How can I love?

I boarded the plane for the last leg of my journey, excited to be done with a long day of traveling. Settling into my seat in the middle of the very last row of the plane, I eyed everyone coming down the aisle toward the back–which one was to be my seat-mate?

People trickled in and the seats filled up. Every seat on the plane was full. Before the doors of the airplane ever closed, I was already getting a little annoyed with a handful of the people in my general vicinity.

The seats directly in front of me were filled with two men who were buddies, and a girl who was merely assigned to the seat next to them.

The men were vulgar, crass, inappropriate to the girls around them, and generally just difficult to be around. A few exchanged glances with some of the people nearby confirmed that I was not the only one a little apprehensive about how this flight would be.

We taxied, took off, and headed for home. During the duration of the flight, these chaps drank a little too much and it only served enhanced their previous behaviour. I was getting more upset as time went by–specifically because of how they were treating the girl next to them, for the language that they were spilling all over plane, and just their general lack of dignity and manliness in general.

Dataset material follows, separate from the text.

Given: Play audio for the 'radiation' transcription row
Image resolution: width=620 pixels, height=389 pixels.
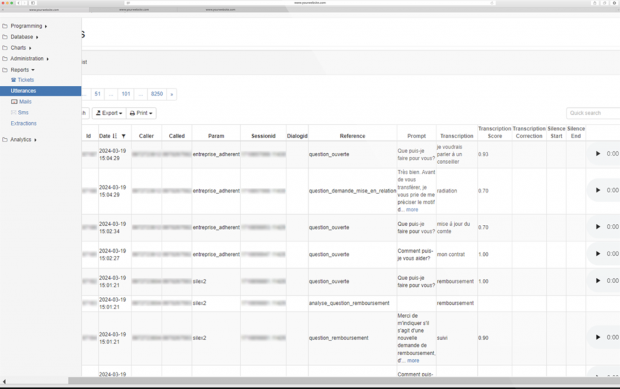Looking at the screenshot, I should (598, 190).
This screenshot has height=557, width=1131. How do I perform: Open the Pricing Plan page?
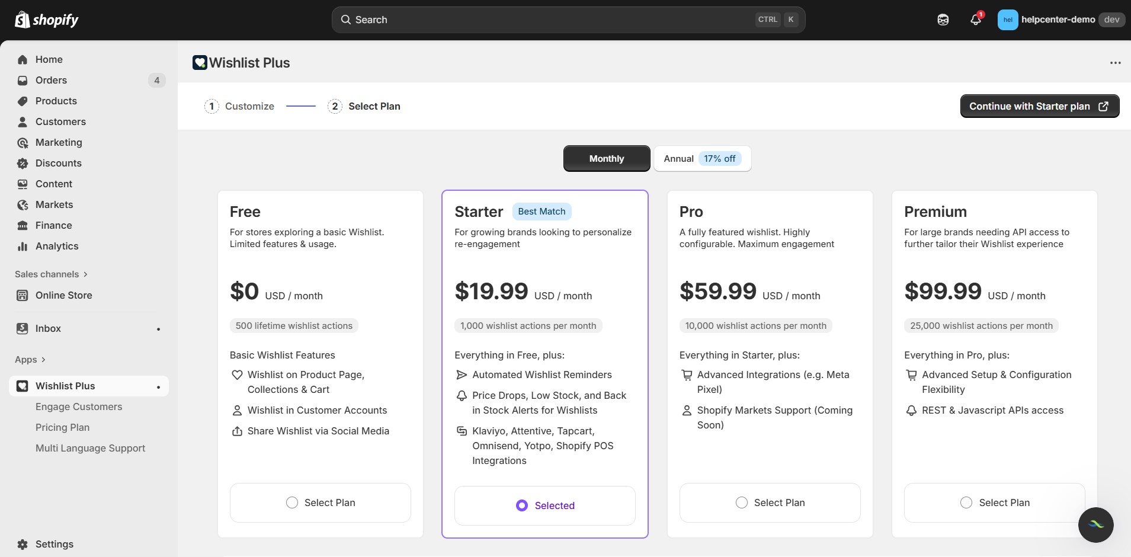62,427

By the time we were descending, they were in full swing and one of them in particular had had enough to drink on the flight that he lost a good portion of it. All over the floor, himself, my bag, and the girl next to him.

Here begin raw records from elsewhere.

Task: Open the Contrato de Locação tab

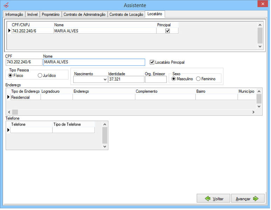Action: (x=126, y=14)
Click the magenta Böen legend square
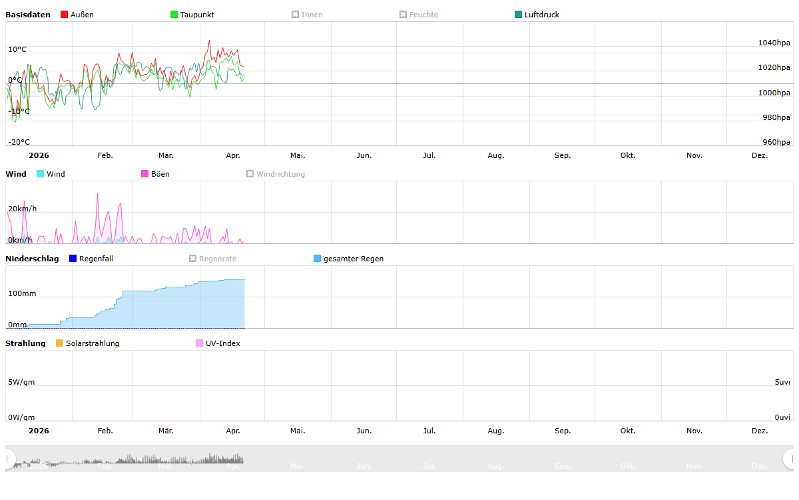Screen dimensions: 799x500 pyautogui.click(x=145, y=174)
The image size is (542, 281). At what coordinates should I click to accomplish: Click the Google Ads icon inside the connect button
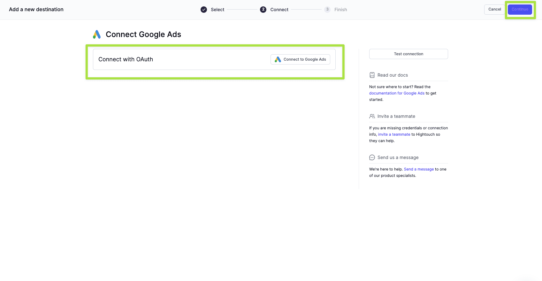[278, 59]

I’ll just fast-forward here, and say that a good portion of the people who de-boarded that plane were pretty upset about everything that had happened on the whole flight. In an empty concourse on the way to the baggage claim, I had a run-in with the men which was of a nature that only made me (and them) more upset about the whole situation.

Tears spilled over as I called Dad and asked him to meet me at the top of the stairs rather than just waiting in the car–I wasn’t comfortable with the idea of being alone at the baggage claim with these guys who were now drunk and specifically upset at me (because of the previous run-in).

I’ve left out some details, but I wanted to give enough information for the rest of my post to make sense.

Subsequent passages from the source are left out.